Separate fuel bottle, high octane mixed 20:1.
No separate pump, boss noss uses one nozzle, the nitrous controls the fuel. Works great!
 
Location
SW UT
I have a wet nitrous kit I'm installing into my 650sx this week. As the above guys slightly touched on, a wet kit will inject fuel to compensate for the increased oxygen being injected (nitrous being 33% oxygen) so that the carbs will remain tuned despite the increased oxygen. My kit is setup so that the fuel pump is connected to a T in the fuel line going to the carb. I am not using nitrous for top end power, but for lots of bottom end torque. I will start at a 10hp boost, which at the altitude I ride (5000 feet) will roughly bump me to a sea level equivalent power output. My solenoid/pump switch will contact the end of the throttle arm and be spring loaded, so that the throttle will have a distinct "tightening" indicating that WOT is about to be hit, which will also engage the solenoids/pumps (assuming the arming switch is open).

This is the kit I'm using: http://nitrousdirect.com/motorcyclekits.html

It's designed for a single carb motorcycle and comes with everything for $500 including a 2lb bottle. Though I already did considerable research beforehand since I was planning on building a system from scratch.

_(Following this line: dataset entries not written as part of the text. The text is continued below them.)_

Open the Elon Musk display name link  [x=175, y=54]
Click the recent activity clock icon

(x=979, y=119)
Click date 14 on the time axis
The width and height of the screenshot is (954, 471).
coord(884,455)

Again, I will be starting with a 10hp boost which even if left on will only be the equivalent amount of work on the engine as if it were at sea level. I just want to see how it works, and see if I can throw out all the water that's in the pump during a 0-3 second "pop" of nitrous. I am also interested to see how the expansion chamber (Factory Pipe in my case) will resonate when it's getting the boost. My bet being that it will resonate fine with the increased 66% nitrogen output (since the atmosphere is 78% nitrogen to begin with).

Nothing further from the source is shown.